Вот, кажется, неплохая версия к объяснению этого «парадокса», вычитанная в старом одном и почти не известном никому романе. Итак, - сцена на поминках самоубийцы – русского беженца из «Совдепии» (1920-е годы):
« - Я удивляюсь, - задумчиво заметил князь, - как все-таки мало самоубийств среди наших беженцев. Ведь какая жизнь: страшно подумать. А вот, подите, - терпят!
- По-моему, тут нет ничего удивительного, Алексис, - строго возразила княгиня. - Большинство беженцев, слава Богу, верующие люди. Православные. А верующий человек знает, что кончать с собой – грех.
- Да, это много значит, конечно, - поддержал княгиню Ковылин.
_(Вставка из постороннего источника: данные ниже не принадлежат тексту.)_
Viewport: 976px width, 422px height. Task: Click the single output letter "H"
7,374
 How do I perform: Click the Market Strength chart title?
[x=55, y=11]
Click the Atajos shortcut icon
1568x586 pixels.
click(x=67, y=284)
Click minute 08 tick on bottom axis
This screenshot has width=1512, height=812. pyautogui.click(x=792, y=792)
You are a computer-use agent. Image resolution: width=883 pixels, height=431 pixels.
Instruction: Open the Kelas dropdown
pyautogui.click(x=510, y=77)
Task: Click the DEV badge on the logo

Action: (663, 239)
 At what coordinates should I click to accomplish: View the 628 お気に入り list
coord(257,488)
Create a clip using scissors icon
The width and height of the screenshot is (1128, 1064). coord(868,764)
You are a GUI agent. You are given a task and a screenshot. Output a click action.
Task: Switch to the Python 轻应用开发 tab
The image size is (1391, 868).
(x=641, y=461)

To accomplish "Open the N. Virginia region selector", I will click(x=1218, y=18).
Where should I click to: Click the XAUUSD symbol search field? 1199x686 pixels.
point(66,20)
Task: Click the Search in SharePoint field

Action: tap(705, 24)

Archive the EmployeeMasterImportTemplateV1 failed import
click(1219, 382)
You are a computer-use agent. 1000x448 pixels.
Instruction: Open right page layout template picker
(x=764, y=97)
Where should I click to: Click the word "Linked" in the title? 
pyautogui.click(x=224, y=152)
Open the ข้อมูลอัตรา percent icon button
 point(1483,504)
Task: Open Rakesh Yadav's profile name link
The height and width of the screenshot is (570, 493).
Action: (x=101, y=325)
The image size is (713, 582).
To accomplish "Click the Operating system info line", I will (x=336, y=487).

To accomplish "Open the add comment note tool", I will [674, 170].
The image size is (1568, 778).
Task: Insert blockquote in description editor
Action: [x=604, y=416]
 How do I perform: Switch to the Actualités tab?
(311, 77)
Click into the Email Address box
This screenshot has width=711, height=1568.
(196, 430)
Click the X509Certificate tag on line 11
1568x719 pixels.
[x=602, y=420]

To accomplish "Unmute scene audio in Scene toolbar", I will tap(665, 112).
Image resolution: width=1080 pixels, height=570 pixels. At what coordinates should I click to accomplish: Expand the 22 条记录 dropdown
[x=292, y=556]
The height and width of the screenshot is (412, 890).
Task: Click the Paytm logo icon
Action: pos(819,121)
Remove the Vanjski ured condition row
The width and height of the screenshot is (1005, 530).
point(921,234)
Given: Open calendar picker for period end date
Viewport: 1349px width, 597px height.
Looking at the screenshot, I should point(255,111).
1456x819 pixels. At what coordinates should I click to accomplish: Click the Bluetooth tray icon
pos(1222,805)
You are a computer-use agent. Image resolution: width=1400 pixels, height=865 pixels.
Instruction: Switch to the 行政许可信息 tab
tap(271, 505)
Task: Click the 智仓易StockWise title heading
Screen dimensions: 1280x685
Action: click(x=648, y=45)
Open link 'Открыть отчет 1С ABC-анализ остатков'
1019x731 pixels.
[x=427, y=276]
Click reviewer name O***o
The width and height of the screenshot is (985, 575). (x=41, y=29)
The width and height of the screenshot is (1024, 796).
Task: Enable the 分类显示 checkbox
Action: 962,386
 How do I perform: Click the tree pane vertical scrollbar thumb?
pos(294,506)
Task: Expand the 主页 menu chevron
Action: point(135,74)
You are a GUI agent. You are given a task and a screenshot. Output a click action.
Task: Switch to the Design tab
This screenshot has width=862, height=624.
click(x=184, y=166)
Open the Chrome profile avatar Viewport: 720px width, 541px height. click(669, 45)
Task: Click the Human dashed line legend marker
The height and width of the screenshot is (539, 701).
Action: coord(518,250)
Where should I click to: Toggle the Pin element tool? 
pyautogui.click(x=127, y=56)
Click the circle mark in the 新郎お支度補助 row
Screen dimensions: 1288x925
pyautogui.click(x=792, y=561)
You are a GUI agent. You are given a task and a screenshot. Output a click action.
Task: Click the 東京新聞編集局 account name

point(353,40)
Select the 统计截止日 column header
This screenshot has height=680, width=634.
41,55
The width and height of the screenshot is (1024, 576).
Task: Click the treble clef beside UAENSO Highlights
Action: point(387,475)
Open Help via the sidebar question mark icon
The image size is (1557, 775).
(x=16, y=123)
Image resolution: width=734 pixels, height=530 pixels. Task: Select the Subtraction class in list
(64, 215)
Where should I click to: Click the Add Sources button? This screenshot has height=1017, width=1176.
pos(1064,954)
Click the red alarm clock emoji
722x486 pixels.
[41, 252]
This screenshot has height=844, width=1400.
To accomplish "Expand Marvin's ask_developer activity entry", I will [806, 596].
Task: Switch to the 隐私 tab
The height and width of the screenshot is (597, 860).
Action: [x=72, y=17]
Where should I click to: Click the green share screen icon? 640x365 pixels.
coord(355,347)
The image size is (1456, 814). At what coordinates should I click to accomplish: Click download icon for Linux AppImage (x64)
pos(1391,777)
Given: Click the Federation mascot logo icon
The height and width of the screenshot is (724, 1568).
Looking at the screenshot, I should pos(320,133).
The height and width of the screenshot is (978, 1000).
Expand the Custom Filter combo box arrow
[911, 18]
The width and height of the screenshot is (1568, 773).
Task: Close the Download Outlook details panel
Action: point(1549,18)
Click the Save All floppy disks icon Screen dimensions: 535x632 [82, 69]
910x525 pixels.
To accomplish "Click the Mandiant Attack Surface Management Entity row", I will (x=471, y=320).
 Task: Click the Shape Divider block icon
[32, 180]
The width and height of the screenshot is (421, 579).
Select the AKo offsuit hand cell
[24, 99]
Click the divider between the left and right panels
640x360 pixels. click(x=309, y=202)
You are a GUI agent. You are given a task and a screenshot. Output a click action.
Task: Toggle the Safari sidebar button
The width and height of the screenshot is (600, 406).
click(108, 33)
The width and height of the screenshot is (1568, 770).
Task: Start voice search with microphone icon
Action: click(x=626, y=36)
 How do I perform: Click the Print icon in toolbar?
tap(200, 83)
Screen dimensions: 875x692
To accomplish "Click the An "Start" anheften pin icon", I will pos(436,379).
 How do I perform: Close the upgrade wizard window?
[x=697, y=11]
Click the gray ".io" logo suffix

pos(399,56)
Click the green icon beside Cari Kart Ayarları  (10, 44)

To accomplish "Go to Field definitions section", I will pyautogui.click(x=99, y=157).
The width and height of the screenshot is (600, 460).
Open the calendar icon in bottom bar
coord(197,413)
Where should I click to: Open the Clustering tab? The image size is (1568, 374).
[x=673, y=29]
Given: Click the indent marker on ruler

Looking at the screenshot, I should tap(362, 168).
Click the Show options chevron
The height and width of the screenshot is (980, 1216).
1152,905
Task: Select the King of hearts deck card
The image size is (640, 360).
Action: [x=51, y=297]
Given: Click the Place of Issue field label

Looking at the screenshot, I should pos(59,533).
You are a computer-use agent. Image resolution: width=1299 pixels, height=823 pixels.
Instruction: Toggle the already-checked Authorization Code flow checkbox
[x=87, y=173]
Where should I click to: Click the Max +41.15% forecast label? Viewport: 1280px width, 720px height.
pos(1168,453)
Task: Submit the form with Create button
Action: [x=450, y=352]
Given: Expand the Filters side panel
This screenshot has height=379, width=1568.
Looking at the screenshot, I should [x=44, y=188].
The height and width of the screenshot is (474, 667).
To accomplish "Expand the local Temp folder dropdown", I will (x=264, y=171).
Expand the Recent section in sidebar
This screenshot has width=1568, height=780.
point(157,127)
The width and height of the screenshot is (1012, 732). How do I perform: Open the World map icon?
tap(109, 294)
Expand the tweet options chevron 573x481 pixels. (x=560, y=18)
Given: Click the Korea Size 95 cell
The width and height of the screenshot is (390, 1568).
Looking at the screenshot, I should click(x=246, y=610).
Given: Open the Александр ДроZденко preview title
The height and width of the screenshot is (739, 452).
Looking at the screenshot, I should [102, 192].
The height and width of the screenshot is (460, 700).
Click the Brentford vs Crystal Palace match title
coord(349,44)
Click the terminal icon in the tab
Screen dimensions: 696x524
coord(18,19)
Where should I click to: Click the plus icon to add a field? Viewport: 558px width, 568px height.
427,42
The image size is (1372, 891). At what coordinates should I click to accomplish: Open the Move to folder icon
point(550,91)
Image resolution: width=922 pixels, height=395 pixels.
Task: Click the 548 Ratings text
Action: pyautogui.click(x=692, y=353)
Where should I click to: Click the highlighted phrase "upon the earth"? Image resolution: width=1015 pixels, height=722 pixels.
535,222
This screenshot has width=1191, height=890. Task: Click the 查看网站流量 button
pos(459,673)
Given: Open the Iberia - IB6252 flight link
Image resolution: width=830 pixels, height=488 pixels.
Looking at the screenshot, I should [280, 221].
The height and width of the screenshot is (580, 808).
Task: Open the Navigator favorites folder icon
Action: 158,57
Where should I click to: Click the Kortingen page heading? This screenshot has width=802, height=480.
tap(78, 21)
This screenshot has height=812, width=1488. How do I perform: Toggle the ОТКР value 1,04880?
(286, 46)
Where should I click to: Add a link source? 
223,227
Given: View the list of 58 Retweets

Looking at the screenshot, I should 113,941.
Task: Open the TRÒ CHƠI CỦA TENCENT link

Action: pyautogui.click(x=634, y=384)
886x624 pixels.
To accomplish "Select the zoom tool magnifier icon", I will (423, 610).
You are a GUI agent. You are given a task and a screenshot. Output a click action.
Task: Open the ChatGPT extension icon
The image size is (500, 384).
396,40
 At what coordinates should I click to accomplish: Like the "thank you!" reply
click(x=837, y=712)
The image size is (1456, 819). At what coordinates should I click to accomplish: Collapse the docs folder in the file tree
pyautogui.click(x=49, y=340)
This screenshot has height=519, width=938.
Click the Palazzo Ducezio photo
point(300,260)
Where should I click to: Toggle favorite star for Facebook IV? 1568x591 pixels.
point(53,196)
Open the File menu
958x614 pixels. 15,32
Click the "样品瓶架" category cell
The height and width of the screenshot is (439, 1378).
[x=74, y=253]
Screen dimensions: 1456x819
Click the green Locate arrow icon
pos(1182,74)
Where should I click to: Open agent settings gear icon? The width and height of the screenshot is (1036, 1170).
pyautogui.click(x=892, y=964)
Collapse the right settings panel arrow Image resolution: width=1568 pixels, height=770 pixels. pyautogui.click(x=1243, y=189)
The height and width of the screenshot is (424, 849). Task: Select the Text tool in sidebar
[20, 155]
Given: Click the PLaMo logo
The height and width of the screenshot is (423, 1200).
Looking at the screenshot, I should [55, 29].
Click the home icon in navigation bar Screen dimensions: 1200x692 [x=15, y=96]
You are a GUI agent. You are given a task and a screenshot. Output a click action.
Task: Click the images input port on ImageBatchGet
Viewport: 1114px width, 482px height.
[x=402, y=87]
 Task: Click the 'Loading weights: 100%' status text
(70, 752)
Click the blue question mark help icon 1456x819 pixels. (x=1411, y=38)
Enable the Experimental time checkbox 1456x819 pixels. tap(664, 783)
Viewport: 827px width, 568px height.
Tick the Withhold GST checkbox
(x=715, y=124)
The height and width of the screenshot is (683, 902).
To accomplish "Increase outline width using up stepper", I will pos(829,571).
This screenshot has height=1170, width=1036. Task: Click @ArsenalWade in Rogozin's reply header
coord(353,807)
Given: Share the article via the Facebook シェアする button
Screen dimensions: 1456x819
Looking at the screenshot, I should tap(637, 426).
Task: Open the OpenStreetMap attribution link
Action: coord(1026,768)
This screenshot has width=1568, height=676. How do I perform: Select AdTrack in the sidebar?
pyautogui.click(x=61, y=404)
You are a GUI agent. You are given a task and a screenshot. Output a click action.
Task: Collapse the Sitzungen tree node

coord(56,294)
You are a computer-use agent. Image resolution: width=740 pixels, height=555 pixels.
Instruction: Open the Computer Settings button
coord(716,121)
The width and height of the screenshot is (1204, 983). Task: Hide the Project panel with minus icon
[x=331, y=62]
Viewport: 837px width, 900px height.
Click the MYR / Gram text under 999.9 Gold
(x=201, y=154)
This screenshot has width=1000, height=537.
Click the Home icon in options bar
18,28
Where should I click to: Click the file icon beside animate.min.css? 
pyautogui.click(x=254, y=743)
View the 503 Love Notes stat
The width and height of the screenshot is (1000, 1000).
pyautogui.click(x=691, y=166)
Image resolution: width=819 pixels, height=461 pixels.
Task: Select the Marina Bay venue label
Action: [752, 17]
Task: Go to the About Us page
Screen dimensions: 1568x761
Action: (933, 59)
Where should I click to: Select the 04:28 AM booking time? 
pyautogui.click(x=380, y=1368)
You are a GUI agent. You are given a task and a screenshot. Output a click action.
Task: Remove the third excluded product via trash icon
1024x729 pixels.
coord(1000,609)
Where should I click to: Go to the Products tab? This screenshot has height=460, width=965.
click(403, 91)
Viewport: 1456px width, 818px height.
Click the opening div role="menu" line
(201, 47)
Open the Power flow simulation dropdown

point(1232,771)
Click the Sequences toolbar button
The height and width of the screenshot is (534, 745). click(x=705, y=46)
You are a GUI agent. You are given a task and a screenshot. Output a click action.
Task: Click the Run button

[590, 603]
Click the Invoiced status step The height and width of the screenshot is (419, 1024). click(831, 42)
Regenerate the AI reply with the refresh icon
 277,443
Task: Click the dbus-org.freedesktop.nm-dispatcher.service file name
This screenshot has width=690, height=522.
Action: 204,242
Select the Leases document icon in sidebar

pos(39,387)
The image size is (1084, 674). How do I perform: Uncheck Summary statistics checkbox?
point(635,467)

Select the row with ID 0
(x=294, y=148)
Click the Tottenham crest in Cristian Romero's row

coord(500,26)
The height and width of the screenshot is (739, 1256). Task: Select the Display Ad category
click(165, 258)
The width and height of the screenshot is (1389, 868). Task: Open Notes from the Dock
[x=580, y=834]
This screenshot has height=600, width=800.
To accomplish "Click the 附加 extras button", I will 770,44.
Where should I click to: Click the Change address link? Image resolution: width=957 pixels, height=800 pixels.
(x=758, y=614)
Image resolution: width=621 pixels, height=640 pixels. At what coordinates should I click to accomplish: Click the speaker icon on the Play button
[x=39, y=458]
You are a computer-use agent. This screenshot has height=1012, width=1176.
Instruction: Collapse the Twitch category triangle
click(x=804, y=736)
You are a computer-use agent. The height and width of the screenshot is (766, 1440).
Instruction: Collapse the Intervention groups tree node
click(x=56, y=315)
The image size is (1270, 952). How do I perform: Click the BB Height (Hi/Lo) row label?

Выпив несколько бокалов вина, он пришел в благодушное настроение и не прочь был поговорить. - Только я бы сказал, что тут играет роль не одна религиозность. Мне кажется, русский человек только тогда и начинает проявлять интерес к жизни, когда его основательно ударят по черепу или ограбят. Ведь почему чеховские герои скулят? Главным образом от переполнения желудка. О чем бы они там ни говорили, о чем ни ныли, ясно чувствуется, что сытно поели перед этим, канальи. Что хорошая прислуга кроме того есть, что дела у них, в сущности, немного, а иногда и совсем нет никакого. Сила русского духа в том, по-моему, и заключается, что мы тоскуем, когда у нас есть достаток, и жизнерадостны, когда ничего нет». - А. Ренников. Души живые. Белград. 1925. С. 106-107.